Shameless is the magazine I needed as a teen. Instead, I relied on zines picked up from all-ages shows and record shops, with Ms. to fill in the gaps. Zines and Ms. have their place, but it’s heartening to see a need being met so well. In Shameless, young women have a chance to read (and write) about issues of real importance. The magazine’s title comes from its efforts to counter mainstream teen magazines, whose advertisements and features too often encourage shame of our bodies, brains, and differences.

Two of the magazine’s staff, Stacey May Fowles and Megan Griffith-Greene, have compiled the anthology She's Shameless, a slim book containing twenty-five short essays on living up to expectations, getting to know our bodies, developing relationships, learning from failures, and most of all, the power of the creative act. Most pieces are 2-3 pages long and will leave you wondering how anyone can say so much in so few words. In fact, my only complaint is that, with about 114 pages, the book ends too quickly. Contributors include previously anthologized writers, visual artists, activists, and musicians. When I read the contributor biographies I took copious notes because I look forward to reading the other work produced by these talented writers.

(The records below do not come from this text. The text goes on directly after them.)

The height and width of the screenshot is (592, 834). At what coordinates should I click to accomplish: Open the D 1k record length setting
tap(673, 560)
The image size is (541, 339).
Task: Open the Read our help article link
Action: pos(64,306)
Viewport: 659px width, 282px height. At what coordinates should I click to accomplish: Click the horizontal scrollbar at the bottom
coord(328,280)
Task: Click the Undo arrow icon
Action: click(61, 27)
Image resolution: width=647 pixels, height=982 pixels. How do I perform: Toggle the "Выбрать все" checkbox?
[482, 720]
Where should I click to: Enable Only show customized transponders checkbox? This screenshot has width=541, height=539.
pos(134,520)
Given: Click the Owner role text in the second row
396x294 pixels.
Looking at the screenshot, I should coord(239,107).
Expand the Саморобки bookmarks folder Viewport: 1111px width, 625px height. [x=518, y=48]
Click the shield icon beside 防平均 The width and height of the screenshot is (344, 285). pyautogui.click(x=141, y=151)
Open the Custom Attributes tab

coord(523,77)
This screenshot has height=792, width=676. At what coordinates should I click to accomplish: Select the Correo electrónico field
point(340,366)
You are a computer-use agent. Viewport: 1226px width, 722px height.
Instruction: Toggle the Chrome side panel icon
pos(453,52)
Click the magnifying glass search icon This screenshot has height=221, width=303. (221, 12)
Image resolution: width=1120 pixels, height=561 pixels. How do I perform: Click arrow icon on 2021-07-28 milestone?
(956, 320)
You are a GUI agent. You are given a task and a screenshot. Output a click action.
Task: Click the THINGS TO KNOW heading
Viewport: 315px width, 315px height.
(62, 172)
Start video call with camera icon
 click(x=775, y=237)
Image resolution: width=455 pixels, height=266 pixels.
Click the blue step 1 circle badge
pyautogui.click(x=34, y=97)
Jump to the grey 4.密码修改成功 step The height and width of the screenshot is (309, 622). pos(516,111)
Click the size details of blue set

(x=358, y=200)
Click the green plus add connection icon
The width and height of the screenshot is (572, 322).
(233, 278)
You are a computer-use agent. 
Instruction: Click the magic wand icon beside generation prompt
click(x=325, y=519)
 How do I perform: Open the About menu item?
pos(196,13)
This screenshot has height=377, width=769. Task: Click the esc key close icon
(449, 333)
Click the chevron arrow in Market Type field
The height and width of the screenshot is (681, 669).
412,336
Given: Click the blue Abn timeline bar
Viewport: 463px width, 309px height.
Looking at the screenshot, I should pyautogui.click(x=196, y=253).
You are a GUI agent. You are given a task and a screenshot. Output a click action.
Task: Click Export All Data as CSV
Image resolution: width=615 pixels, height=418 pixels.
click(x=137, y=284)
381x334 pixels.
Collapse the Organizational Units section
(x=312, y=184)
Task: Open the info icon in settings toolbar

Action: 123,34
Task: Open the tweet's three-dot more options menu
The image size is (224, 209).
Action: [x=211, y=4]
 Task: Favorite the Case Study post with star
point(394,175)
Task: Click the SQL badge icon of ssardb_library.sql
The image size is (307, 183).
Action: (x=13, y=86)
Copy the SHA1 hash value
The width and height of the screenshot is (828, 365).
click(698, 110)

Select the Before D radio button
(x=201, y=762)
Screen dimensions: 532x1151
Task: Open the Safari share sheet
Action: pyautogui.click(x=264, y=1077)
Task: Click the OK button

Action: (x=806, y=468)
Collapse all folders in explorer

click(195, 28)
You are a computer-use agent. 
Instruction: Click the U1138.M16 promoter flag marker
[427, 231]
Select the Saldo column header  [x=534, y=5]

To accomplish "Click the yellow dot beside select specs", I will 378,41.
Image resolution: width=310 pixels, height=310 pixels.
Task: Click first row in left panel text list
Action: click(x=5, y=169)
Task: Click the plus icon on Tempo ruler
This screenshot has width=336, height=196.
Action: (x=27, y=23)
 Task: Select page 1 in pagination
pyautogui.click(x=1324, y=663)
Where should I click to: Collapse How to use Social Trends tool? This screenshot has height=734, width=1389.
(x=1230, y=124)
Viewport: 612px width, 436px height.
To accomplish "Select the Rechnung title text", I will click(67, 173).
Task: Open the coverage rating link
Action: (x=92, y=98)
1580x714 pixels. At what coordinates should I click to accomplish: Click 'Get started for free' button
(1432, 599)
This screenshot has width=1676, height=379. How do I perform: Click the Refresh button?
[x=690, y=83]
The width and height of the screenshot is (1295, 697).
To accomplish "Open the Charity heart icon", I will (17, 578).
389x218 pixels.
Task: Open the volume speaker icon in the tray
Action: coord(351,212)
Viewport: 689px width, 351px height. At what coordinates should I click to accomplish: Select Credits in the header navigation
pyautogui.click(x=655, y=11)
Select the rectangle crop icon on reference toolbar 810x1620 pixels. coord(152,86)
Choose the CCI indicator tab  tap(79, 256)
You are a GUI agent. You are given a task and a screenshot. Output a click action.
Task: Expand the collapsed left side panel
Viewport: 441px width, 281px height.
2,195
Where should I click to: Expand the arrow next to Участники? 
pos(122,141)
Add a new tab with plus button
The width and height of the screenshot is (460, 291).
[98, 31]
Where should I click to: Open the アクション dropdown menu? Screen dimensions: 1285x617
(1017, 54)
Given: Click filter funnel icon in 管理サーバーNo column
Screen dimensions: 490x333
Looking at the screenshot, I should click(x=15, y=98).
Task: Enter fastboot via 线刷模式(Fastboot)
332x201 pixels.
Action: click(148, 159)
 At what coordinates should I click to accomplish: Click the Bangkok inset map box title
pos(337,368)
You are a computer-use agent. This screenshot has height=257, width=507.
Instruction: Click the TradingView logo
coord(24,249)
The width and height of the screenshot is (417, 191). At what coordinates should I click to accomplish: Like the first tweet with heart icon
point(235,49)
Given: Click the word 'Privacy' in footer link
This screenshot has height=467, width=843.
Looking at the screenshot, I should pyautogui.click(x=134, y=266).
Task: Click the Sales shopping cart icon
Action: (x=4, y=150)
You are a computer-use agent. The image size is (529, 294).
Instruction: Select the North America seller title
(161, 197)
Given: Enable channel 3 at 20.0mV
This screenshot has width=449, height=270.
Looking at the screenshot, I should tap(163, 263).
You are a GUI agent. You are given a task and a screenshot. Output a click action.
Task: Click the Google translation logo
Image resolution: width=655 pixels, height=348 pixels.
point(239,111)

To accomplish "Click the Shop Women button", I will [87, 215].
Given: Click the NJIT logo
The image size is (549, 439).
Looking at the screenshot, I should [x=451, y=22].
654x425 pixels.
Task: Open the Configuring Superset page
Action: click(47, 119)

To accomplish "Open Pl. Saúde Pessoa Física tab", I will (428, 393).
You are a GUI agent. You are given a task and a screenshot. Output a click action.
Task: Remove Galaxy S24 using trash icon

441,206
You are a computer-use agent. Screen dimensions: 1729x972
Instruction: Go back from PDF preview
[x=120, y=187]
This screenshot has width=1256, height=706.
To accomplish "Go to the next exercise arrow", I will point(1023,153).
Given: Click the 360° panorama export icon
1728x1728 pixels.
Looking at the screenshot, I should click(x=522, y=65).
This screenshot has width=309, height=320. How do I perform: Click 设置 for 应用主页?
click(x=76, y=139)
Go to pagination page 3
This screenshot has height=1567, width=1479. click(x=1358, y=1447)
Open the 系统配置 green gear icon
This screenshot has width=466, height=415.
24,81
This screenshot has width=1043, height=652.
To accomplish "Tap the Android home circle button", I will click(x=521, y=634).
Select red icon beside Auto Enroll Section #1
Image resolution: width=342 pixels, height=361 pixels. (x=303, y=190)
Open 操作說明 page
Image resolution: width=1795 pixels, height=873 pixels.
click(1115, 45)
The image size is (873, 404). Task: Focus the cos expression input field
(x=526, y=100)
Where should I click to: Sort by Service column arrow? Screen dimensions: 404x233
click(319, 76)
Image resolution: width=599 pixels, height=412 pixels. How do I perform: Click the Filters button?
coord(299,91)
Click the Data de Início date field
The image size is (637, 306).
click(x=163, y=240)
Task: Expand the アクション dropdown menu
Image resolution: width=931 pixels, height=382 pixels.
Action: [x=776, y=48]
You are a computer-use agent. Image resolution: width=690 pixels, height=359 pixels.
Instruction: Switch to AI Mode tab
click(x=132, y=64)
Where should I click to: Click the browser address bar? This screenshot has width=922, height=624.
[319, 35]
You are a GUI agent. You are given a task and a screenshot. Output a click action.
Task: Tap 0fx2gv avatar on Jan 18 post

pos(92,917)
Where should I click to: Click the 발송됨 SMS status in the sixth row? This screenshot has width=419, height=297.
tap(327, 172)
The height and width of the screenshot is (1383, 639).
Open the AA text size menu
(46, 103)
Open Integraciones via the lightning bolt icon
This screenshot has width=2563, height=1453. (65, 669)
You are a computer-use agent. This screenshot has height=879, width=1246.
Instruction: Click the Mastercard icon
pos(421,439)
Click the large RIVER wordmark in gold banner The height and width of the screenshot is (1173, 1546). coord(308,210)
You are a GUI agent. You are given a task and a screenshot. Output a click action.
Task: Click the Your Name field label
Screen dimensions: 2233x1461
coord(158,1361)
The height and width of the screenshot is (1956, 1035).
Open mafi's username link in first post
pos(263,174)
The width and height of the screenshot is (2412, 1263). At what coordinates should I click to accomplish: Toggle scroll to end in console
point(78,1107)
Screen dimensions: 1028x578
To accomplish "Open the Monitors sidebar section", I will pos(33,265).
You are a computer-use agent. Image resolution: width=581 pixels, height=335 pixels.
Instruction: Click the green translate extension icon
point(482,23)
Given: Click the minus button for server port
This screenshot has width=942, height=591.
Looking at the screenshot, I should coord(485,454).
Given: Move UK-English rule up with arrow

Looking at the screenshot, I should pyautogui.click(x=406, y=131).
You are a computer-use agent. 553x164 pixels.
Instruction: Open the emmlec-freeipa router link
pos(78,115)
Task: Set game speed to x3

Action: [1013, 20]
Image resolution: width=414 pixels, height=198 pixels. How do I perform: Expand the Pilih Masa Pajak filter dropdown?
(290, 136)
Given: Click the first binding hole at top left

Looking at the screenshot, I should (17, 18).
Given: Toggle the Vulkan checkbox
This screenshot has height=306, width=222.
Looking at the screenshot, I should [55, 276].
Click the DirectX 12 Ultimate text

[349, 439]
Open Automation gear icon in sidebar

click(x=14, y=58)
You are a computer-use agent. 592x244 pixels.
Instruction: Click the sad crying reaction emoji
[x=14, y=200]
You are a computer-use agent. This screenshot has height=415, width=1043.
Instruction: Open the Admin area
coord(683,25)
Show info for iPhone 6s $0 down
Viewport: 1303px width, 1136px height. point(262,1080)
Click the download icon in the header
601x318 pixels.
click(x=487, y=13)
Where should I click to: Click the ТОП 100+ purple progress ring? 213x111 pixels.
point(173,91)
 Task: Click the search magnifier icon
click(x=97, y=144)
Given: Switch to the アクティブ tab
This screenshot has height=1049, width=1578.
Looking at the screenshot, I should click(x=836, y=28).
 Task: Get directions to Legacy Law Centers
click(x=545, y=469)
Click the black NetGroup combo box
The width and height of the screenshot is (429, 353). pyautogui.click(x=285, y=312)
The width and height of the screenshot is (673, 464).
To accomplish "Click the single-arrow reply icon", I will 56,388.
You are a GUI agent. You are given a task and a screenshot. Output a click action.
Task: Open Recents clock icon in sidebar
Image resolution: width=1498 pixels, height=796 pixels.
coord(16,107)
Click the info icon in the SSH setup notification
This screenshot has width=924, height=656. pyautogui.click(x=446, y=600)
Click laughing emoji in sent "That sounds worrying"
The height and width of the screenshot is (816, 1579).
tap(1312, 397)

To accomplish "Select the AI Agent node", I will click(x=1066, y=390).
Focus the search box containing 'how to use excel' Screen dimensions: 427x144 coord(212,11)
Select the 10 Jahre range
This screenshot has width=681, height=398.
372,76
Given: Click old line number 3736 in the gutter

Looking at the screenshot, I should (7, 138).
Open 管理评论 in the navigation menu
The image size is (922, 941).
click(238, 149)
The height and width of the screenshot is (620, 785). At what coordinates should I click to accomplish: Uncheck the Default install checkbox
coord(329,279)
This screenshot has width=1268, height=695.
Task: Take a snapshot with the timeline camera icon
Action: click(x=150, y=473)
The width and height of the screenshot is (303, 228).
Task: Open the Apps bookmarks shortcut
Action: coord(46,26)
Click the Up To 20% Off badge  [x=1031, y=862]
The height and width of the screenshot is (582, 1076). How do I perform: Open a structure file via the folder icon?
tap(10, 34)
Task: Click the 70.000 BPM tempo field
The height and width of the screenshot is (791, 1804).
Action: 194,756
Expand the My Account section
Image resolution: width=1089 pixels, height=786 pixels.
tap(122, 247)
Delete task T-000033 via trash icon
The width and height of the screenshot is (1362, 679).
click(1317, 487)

These stories are bravely, beautifully honest, the kind of honest that, in reading material as a teen, I only got from Changing Bodies, Changing Lives. As I read these stories, I could relate to so many experiences that I began talking aloud to the text. One story described the confusing experience of being fifteen with perfect poetry: “I had read The Story of O. But I had also just seen Disney’s The Little Mermaid.” I clapped my hand over my mouth in surprise, because I had the same pairing in my past.

My teen years were vivid, with seemingly ordinary moments transformed by Technicolor depths of pain, longing, confusion, and joy. The authors in She's Shameless let me know I am not alone in my clarity of memory. If we'd had this book, the creative women with whom I came of age would have read this anthology aloud to one another, shocked by how well these strangers could know our minds and hearts.